In fact, they use this same photo in two of their galleries:
http://thewheelexchange.com/galleries_bymake/make/bmw/bmw_gallery1.html
(2nd row from the bottom, last picture on the right)

http://thewheelexchange.com/galleries_bymake/make/bmw/bmw_gallery10.html
(5th row from the top, first picture on the left)

Once again, the letters are going out Monday morning to the ISP and to Wheel Exchange. I wonder if ANY of the photos in their gallery are legitimate?


----------



## gek330i (Dec 27, 2001)

DZeckhausen said:


> I can't link directly to the full sized picture because they use javascript to generate the URL.
> My picture:


Here's the link to the full sized one: http://thewheelexchange.com/galleries_bymake/make/bmw/images/schnitzer_bmw.gif


----------



## Lscman (Aug 5, 2003)

Dave,

Maybe you should have simply asked them to send you 4 wheels, so you could take more accurate pics for them to use.


----------



## DZeckhausen (Mar 11, 2003)

Lscman said:


> Dave,
> 
> Maybe you should have simply asked them to send you 4 wheels, so you could take more accurate pics for them to use.

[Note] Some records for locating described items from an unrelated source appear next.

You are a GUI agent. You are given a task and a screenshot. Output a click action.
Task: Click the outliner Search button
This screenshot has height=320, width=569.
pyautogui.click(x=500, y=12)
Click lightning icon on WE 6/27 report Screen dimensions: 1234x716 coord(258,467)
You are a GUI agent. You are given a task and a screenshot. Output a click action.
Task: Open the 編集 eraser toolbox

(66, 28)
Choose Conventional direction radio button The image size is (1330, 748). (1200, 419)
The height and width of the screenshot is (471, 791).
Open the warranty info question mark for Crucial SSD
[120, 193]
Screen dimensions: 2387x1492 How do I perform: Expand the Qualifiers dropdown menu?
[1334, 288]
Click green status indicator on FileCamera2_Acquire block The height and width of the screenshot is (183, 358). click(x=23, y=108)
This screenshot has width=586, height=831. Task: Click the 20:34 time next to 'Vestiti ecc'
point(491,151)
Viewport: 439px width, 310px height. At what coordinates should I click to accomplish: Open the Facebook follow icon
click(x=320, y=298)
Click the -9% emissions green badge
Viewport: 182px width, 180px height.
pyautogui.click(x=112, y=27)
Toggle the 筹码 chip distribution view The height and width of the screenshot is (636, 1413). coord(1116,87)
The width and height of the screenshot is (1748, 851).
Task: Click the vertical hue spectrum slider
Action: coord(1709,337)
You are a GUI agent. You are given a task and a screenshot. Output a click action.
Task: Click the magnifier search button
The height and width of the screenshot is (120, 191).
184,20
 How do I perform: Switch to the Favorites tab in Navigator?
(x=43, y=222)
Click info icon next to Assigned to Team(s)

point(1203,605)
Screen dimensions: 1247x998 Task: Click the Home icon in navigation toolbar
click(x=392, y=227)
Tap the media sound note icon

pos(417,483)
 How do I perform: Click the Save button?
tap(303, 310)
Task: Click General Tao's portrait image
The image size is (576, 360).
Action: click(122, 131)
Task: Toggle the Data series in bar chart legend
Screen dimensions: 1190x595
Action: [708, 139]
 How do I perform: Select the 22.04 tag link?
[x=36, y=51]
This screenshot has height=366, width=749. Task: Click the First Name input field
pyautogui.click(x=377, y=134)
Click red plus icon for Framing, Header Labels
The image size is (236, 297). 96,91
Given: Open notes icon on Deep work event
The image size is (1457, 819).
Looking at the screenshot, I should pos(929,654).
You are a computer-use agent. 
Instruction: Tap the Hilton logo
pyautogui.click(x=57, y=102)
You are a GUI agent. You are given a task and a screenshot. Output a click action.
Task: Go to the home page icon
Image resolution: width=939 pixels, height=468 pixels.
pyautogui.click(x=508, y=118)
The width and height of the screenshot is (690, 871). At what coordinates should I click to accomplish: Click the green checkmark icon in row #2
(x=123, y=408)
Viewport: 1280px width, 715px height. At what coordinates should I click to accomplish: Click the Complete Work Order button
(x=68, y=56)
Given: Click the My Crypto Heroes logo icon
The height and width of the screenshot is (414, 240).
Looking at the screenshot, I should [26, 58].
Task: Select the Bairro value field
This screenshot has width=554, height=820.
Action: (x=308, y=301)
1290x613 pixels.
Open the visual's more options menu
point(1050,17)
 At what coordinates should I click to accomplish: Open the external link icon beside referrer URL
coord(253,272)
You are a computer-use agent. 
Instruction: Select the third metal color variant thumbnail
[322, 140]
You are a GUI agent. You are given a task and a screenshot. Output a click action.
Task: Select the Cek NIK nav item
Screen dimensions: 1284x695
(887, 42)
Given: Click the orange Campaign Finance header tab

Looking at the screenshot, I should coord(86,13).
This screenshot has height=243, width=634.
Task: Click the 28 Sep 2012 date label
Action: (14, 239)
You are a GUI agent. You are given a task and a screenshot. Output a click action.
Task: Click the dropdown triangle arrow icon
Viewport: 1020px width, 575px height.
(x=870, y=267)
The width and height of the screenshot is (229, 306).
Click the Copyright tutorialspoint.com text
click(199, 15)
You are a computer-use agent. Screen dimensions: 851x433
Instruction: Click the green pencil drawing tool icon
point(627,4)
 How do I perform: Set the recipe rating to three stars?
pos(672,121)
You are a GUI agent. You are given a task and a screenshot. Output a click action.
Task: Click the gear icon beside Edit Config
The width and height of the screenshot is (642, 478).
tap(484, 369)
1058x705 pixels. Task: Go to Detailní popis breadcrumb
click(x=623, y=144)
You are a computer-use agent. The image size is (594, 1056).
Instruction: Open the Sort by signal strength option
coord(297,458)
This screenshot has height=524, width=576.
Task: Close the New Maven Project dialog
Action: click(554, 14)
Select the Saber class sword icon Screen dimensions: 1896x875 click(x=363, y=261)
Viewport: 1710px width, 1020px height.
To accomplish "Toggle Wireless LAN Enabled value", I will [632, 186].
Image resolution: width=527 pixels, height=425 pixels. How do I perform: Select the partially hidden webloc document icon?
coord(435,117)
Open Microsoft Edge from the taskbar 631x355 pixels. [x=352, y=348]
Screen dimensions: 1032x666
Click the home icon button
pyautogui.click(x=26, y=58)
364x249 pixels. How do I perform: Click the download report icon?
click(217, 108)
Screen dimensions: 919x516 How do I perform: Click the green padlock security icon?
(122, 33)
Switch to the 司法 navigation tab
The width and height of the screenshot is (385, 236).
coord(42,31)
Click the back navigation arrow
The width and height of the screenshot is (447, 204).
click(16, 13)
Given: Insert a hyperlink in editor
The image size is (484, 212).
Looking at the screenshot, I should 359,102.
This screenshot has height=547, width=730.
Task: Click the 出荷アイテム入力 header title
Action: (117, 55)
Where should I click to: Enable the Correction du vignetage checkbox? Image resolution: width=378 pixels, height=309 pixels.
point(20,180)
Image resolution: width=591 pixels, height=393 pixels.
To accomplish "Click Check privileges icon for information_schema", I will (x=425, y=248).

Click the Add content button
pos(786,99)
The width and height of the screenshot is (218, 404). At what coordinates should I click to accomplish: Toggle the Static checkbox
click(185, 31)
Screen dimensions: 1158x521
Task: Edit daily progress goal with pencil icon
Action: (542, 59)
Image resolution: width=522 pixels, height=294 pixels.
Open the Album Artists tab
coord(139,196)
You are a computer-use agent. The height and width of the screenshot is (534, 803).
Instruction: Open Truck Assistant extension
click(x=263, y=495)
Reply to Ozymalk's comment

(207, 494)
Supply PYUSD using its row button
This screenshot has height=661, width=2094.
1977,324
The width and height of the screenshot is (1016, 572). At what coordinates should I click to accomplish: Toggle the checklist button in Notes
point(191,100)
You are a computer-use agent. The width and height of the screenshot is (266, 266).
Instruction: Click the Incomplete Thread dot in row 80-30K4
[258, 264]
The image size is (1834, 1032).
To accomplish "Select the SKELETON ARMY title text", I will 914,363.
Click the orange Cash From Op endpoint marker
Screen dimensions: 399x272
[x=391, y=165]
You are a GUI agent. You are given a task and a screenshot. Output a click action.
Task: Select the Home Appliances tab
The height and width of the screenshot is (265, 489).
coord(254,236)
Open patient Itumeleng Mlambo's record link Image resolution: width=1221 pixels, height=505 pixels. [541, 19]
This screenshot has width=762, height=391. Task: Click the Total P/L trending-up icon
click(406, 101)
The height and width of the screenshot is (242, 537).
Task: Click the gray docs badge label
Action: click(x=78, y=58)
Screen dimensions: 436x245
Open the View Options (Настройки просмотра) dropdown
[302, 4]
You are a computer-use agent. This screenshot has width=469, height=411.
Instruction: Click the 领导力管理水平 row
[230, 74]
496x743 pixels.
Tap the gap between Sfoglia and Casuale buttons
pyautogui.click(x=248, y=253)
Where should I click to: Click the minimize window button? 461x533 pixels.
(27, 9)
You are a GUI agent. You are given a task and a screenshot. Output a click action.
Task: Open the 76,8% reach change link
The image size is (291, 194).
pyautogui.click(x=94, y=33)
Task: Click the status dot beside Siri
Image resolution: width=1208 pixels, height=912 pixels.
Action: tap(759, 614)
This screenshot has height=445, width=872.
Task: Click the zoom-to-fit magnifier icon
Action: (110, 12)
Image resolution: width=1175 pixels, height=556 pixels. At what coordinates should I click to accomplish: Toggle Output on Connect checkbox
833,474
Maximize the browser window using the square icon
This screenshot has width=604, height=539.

Now that's the best idea I've heard so far! If you can't beat 'em, join 'em! :thumbup:


----------



## markseven (Apr 30, 2004)

Why would anyone take the trouble to write a line of code that would call an image that's being hosted remotely instead of just right clicking to save the image, then uploading to eBay's server...


----------



## ultamte (May 9, 2003)

Wow, the turn signal is a different color................................ real 'subtle' change...............................

:thumbdwn:


----------